Commuter rail systems are passenger trains that run on diesel-electric or electrically propelled engines that operate over existing railway tracks. Light rail systems are passenger trains powered by overhead electrical wires. Commuter rail systems make fewer stops than light rail systems and usually run through suburban areas and central cities during the standard commuting times for the average workday. Light rail systems operate in city streets and urban corridors throughout the day. Bus Rapid Transit (BRT) is a high-quality bus-based transit system that delivers fast, comfortable, and cost-effective services at metro-level capacities. It does this through the provision of dedicated lanes, with busways and iconic stations typically aligned to the center of the road, off-board fare collection, and fast and frequent operations.
Because BRT contains features similar to a light rail or metro system, it is much more reliable, convenient and faster than regular bus services. With the right features, BRT is able to avoid the causes of delay that typically slow regular bus services, like being stuck in traffic and queuing to pay on board.

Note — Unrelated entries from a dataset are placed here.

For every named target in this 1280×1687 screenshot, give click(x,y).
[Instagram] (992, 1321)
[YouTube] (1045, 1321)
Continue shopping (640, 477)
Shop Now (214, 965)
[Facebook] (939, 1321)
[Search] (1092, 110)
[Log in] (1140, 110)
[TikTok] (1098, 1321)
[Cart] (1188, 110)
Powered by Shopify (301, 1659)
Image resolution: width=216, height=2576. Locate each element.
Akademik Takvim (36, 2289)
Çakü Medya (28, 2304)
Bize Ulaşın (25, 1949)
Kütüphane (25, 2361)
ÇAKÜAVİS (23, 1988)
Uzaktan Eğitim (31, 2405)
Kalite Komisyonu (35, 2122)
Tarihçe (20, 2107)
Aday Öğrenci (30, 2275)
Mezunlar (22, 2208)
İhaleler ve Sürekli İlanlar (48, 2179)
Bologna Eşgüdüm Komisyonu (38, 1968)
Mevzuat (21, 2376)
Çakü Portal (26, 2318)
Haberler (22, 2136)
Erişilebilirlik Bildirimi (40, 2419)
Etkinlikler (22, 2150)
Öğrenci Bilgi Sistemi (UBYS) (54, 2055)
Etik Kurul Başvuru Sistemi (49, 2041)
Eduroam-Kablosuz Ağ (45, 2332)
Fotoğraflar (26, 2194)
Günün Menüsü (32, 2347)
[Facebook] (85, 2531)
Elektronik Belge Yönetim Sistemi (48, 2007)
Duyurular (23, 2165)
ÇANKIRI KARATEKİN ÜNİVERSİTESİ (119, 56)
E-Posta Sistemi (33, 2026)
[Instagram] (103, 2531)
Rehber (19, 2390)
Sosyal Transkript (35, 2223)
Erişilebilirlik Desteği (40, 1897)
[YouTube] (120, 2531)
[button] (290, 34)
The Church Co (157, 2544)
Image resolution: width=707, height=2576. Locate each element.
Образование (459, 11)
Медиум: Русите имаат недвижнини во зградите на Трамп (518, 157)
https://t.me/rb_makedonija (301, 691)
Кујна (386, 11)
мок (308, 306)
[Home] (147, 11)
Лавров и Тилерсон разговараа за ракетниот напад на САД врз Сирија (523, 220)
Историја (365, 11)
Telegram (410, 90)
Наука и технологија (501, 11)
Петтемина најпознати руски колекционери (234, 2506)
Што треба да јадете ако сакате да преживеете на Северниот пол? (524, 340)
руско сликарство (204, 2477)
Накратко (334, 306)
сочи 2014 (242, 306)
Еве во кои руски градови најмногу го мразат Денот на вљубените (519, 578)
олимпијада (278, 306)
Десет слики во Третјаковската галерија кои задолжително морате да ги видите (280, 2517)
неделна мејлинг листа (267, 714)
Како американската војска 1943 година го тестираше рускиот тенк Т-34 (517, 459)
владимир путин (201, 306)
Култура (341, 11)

Regardless of the mode of transportation, visitors will continue to find their way to the Piedmont of North Carolina and especially, Orange County. Orange County is an oasis of art, food, music, sport, and higher education. It’s a hilly run of farms that’s as close to the beach as it is to the mountains, a home to the future (for instance, Research Triangle Park) and to the past (Hillsborough, let’s say). People will come. And who can blame them?
Everything is here.
Laurie Paolicelli is the Executive Director of the Chapel Hill/Orange County Visitors Bureau.